Although John’s version is for just for one SDE which means it is a scaler version, it is trivial to extend it to make the vector version to solve SDEs. For example, a 2D version (so 2 SDEs) can be like this in Fortran,

subroutine rk4_ti_step_vec_mod ( x, t, h, q, fi, gi, n, xstar )
use random
implicit none
interface				   !! Declare function        
    function fi ( x ) result (f)
    use constants
    real ( kind = r8 ) :: f(2)
    real ( kind = r8 ) :: x(2)
    end function
    function gi ( x ) result (g)
    use constants
    real ( kind = r8 ) :: g(2)
    real ( kind = r8 ) :: x(2)
    end function      
end interface
integer ( kind = i8 ) n
real ( kind = r8 ) h
real ( kind = r8 ) k1(n)
real ( kind = r8 ) k2(n)
real ( kind = r8 ) k3(n)
real ( kind = r8 ) k4(n)
real ( kind = r8 ) q

real ( kind = r8 ) t
real ( kind = r8 ) t1
real ( kind = r8 ) t2
real ( kind = r8 ) t3
real ( kind = r8 ) t4
real ( kind = r8 ) w1
real ( kind = r8 ) w2
real ( kind = r8 ) w3
real ( kind = r8 ) w4
real ( kind = r8 ) x(n)
real ( kind = r8 ) x1(n)
real ( kind = r8 ) x2(n)
real ( kind = r8 ) x3(n)
real ( kind = r8 ) x4(n)
real ( kind = r8 ) xstar(n)

real ( kind = r8 ), parameter :: a21 = 2.71644396264860_r8 &
,a31 = - 6.95653259006152_r8 &
,a32 =   0.78313689457981_r8 &
,a41 =   0.0_r8 &
,a42 =   0.48257353309214_r8 &
,a43 =   0.26171080165848_r8 &
,a51 =   0.47012396888046_r8 &
,a52 =   0.36597075368373_r8 &
,a53 =   0.08906615686702_r8 &
,a54 =   0.07483912056879_r8

real ( kind = r8 ), parameter, dimension(4) :: qs = [ 2.12709852335625_r8 &
    ,2.73245878238737_r8 &
    ,11.22760917474960_r8 &
    ,13.36199560336697_r8 ]

real ( kind = r8 ) :: qoh
real ( kind = r8 ) :: warray(n,4)
integer (kind = i8) :: i

qoh = q / h

do i =1,4
    warray(:,i) = gaussian(n)*sqrt(qs(i)*qoh)
enddo

!t1 = t
x1 = x
k1 = h * ( fi ( x1 ) + gi ( x1 ) * warray(:,1) ) 

!t2 = t1 + a21 * h
x2 = x1 + a21 * k1
k2 = h * ( fi ( x2 ) + gi ( x2 ) * warray(:,2) )

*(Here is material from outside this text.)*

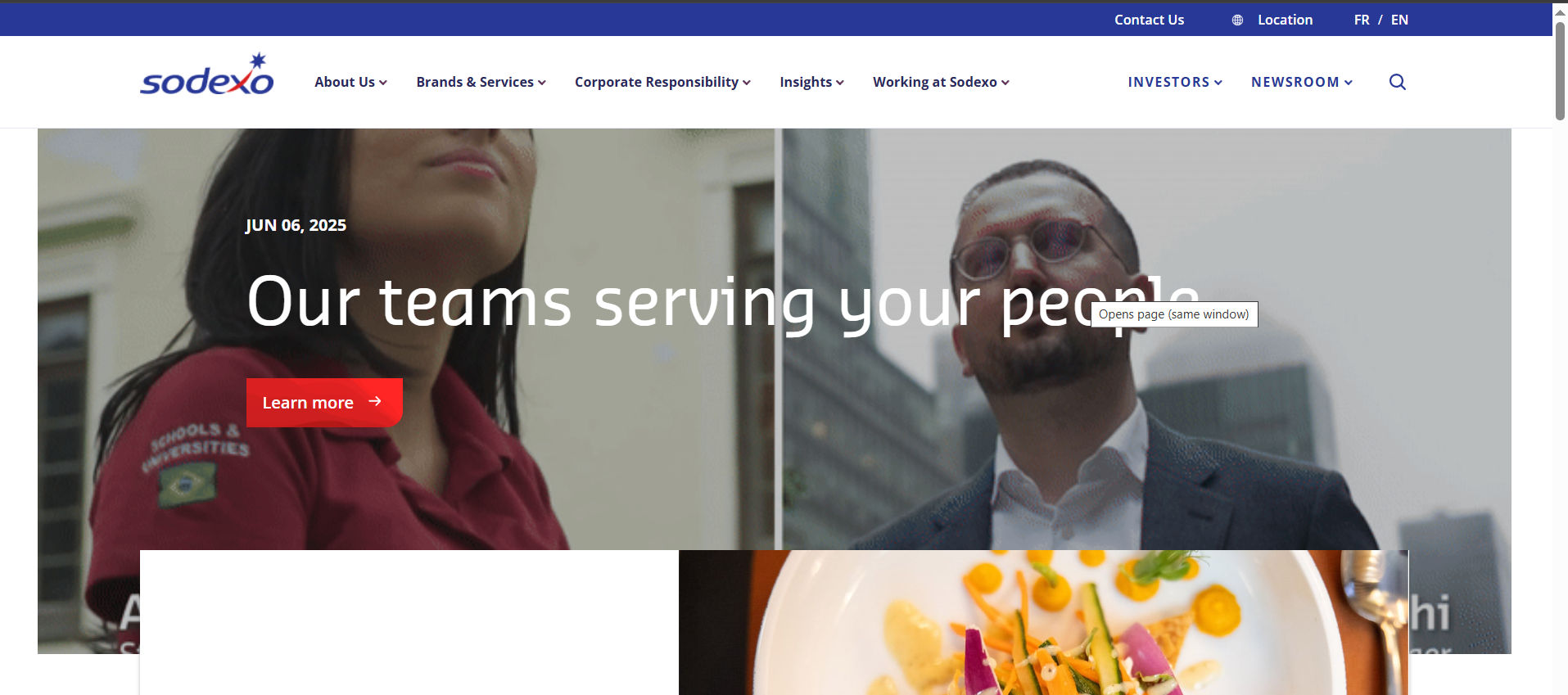Click the arrow icon in Learn more button
The height and width of the screenshot is (695, 1568).
(x=375, y=401)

!t3 = t1 + ( a31  + a32 )* h
x3 = x1 + a31 * k1 + a32 * k2
k3 = h * ( fi ( x3 ) + gi ( x3 ) * warray(:,3) )

!t4 = t1 + ( a41  + a42 + a43 ) * h
x4 = x1 + a41 * k1 + a42 * k2 + a43 * k3 ! the a43 * k3 seems need to be added.
k4 = h * ( fi ( x4 ) + gi ( x4 ) * warray(:,4) )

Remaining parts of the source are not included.